*** READING PASSAGE ***

IoT Implementation A Growth Engine Beyond IT
We believe this is the beginning of a new Intelligent Solutions era as I spoke about at Lenovo Tech World 2020. An era that is won by the ability to move with speed and scale. An era where you can transform as fast as your business demands because you have confidence that your solutions are proven and ready to scale.
That’s why we are working to make buying and owning an enterprise solution as simple and straightforward as buying and owning a PC. Until recently, enabling this transformation proved challenging because of the difficulties in scaling solutions, ensuring reliability, and deploying and managing devices. No one vendor could solve for this, leaving organizations to develop their own proprietary solutions, which is expensive to build and maintain, or create ones through establishing partnerships, which is time-consuming and takes ongoing resources to support.
Think about it: a PC is made up of many parts from many suppliers. You don’t mix and match each PC component by yourself, run proof-of-concept tests, create custom applications for every function, and then custom order devices where you are the only one in the world with that device. It would be too risky and incredibly inefficient.
The same goes for commercial IoT. We have been looking at every component individually and trying to integrate a solution that is just right for our business. But in doing that, we have also created something that is unique and harder to manage long term. The more custom software, the more consulting, and the more first-of-a-kind work you do may create some very interesting demonstrations. But this also creates incredible challenges when it comes to scaling and managing over time. From security, to reliability, to serviceability, custom work creates difficult challenges in the long run and can make a solution that seemed perfect on Day 1 seem very expensive and difficult by the end of Year 1 or 2 or 3.
As you expand solutions outside of your data center and outside of the cloud and into your physical buildings, manufacturing plants, healthcare facilities, retail stores, educational institutions and more, you will need to not only find solutions that work, but solutions that scale with a partner who has experience building and supporting technology globally.

***

Translate this sentence from the passage on IoT implementation into Spanish: "It would be too risky and incredibly inefficient." The records that follow have no connection to the passage on IoT implementation.

*** DATASET EXCERPTS ***

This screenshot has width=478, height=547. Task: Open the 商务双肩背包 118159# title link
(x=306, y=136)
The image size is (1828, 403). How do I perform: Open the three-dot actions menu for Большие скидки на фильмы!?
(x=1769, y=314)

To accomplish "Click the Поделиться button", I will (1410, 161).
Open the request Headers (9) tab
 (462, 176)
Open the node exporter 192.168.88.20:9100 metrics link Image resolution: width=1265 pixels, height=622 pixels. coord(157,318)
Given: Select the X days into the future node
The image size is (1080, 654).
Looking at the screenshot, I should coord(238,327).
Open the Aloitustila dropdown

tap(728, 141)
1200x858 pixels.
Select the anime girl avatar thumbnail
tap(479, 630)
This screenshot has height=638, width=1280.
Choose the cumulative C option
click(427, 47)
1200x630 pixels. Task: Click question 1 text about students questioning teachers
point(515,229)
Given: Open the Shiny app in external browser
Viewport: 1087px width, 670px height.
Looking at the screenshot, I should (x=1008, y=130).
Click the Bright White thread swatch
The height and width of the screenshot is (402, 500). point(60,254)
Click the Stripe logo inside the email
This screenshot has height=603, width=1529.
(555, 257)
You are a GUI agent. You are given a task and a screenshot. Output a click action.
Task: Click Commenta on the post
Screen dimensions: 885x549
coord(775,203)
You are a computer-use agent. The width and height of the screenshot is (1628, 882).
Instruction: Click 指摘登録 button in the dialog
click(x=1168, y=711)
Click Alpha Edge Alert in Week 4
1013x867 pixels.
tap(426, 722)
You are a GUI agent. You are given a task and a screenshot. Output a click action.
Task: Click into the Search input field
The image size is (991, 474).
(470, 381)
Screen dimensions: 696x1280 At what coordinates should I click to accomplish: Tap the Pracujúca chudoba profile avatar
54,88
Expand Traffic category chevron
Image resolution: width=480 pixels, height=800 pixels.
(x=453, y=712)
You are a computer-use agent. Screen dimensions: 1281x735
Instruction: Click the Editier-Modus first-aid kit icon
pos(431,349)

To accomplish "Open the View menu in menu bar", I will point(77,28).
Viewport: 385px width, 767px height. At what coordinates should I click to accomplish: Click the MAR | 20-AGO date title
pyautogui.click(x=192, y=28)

***

- SOLUTION TO THIS EXERCISE
Sería demasiado arriesgado e increíblemente ineficiente.